Reproduce the material below word for word, keeping every line in its original order.
______________________________
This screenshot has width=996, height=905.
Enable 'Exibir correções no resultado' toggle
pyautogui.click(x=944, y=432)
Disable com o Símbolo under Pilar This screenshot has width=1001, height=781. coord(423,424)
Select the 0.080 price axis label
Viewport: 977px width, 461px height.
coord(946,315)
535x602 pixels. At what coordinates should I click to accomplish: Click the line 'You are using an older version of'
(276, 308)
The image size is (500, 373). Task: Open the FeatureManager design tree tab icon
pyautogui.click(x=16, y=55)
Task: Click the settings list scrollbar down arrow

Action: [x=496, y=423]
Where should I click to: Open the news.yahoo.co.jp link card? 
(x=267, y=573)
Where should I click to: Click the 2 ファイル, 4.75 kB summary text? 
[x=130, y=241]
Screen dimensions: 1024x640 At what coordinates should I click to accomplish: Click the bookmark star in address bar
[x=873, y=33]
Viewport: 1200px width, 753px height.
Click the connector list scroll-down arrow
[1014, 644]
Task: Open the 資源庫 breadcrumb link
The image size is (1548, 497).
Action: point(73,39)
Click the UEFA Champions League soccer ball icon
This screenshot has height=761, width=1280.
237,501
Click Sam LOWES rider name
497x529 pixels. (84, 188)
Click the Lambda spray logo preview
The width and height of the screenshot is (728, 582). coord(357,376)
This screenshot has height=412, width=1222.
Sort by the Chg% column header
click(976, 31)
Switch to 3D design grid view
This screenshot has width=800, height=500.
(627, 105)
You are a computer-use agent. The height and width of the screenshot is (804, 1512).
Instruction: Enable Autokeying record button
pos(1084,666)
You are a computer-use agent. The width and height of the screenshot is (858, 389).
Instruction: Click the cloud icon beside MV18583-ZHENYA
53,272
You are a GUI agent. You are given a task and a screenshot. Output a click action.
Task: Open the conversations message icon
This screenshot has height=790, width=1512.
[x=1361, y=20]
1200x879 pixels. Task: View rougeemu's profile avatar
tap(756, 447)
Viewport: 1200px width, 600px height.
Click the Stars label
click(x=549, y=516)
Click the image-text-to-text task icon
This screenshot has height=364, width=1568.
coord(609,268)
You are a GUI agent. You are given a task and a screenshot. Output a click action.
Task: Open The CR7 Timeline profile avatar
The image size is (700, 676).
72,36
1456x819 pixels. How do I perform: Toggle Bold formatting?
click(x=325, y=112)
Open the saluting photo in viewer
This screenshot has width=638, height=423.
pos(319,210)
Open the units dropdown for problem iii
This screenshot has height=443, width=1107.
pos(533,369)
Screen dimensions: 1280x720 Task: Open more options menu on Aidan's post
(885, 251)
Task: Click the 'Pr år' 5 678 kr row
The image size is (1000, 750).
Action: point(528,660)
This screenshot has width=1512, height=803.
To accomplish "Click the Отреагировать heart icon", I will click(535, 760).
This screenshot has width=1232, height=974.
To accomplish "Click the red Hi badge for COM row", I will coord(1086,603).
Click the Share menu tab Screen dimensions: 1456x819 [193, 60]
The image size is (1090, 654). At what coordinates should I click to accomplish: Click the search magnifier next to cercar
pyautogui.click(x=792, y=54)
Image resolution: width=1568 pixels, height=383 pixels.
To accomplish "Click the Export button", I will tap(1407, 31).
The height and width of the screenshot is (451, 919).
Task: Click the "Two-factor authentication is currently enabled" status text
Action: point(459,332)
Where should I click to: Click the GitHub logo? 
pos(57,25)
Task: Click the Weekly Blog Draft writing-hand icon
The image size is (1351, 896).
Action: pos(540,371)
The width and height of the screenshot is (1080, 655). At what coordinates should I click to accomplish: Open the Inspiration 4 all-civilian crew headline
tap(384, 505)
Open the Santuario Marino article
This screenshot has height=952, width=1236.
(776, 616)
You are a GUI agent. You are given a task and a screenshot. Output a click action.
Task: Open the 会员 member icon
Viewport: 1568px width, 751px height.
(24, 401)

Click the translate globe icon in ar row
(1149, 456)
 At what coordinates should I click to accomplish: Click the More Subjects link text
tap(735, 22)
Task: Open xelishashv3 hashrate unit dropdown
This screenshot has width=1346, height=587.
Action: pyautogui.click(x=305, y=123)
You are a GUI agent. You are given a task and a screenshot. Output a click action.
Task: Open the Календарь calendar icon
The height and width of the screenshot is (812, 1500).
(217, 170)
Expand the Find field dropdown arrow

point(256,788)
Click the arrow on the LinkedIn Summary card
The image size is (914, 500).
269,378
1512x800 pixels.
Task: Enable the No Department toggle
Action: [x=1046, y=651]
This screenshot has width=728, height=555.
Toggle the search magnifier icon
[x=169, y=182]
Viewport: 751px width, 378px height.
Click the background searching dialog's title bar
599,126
______________________________
**Solution to the problem**
This screenshot has width=996, height=905.
Enable 'Exibir correções no resultado' toggle
pyautogui.click(x=944, y=432)
Disable com o Símbolo under Pilar This screenshot has width=1001, height=781. coord(423,424)
Select the 0.080 price axis label
Viewport: 977px width, 461px height.
coord(946,315)
535x602 pixels. At what coordinates should I click to accomplish: Click the line 'You are using an older version of'
(276, 308)
The image size is (500, 373). Task: Open the FeatureManager design tree tab icon
pyautogui.click(x=16, y=55)
Task: Click the settings list scrollbar down arrow

Action: [x=496, y=423]
Where should I click to: Open the news.yahoo.co.jp link card? 
(x=267, y=573)
Where should I click to: Click the 2 ファイル, 4.75 kB summary text? 
[x=130, y=241]
Screen dimensions: 1024x640 At what coordinates should I click to accomplish: Click the bookmark star in address bar
[x=873, y=33]
Viewport: 1200px width, 753px height.
Click the connector list scroll-down arrow
[1014, 644]
Task: Open the 資源庫 breadcrumb link
The image size is (1548, 497).
Action: point(73,39)
Click the UEFA Champions League soccer ball icon
This screenshot has height=761, width=1280.
237,501
Click Sam LOWES rider name
497x529 pixels. (84, 188)
Click the Lambda spray logo preview
The width and height of the screenshot is (728, 582). coord(357,376)
This screenshot has height=412, width=1222.
Sort by the Chg% column header
click(976, 31)
Switch to 3D design grid view
This screenshot has width=800, height=500.
(627, 105)
You are a computer-use agent. The height and width of the screenshot is (804, 1512).
Instruction: Enable Autokeying record button
pos(1084,666)
You are a computer-use agent. The width and height of the screenshot is (858, 389).
Instruction: Click the cloud icon beside MV18583-ZHENYA
53,272
You are a GUI agent. You are given a task and a screenshot. Output a click action.
Task: Open the conversations message icon
This screenshot has height=790, width=1512.
[x=1361, y=20]
1200x879 pixels. Task: View rougeemu's profile avatar
tap(756, 447)
Viewport: 1200px width, 600px height.
Click the Stars label
click(x=549, y=516)
Click the image-text-to-text task icon
This screenshot has height=364, width=1568.
coord(609,268)
You are a GUI agent. You are given a task and a screenshot. Output a click action.
Task: Open The CR7 Timeline profile avatar
The image size is (700, 676).
72,36
1456x819 pixels. How do I perform: Toggle Bold formatting?
click(x=325, y=112)
Open the saluting photo in viewer
This screenshot has width=638, height=423.
pos(319,210)
Open the units dropdown for problem iii
This screenshot has height=443, width=1107.
pos(533,369)
Screen dimensions: 1280x720 Task: Open more options menu on Aidan's post
(885, 251)
Task: Click the 'Pr år' 5 678 kr row
The image size is (1000, 750).
Action: point(528,660)
This screenshot has width=1512, height=803.
To accomplish "Click the Отреагировать heart icon", I will click(535, 760).
This screenshot has width=1232, height=974.
To accomplish "Click the red Hi badge for COM row", I will coord(1086,603).
Click the Share menu tab Screen dimensions: 1456x819 [193, 60]
The image size is (1090, 654). At what coordinates should I click to accomplish: Click the search magnifier next to cercar
pyautogui.click(x=792, y=54)
Image resolution: width=1568 pixels, height=383 pixels.
To accomplish "Click the Export button", I will tap(1407, 31).
The height and width of the screenshot is (451, 919).
Task: Click the "Two-factor authentication is currently enabled" status text
Action: point(459,332)
Where should I click to: Click the GitHub logo? 
pos(57,25)
Task: Click the Weekly Blog Draft writing-hand icon
The image size is (1351, 896).
Action: pos(540,371)
The width and height of the screenshot is (1080, 655). At what coordinates should I click to accomplish: Open the Inspiration 4 all-civilian crew headline
tap(384, 505)
Open the Santuario Marino article
This screenshot has height=952, width=1236.
(776, 616)
You are a GUI agent. You are given a task and a screenshot. Output a click action.
Task: Open the 会员 member icon
Viewport: 1568px width, 751px height.
(24, 401)

Click the translate globe icon in ar row
(1149, 456)
 At what coordinates should I click to accomplish: Click the More Subjects link text
tap(735, 22)
Task: Open xelishashv3 hashrate unit dropdown
This screenshot has width=1346, height=587.
Action: pyautogui.click(x=305, y=123)
You are a GUI agent. You are given a task and a screenshot. Output a click action.
Task: Open the Календарь calendar icon
The height and width of the screenshot is (812, 1500).
(217, 170)
Expand the Find field dropdown arrow

point(256,788)
Click the arrow on the LinkedIn Summary card
The image size is (914, 500).
269,378
1512x800 pixels.
Task: Enable the No Department toggle
Action: [x=1046, y=651]
This screenshot has width=728, height=555.
Toggle the search magnifier icon
[x=169, y=182]
Viewport: 751px width, 378px height.
Click the background searching dialog's title bar
599,126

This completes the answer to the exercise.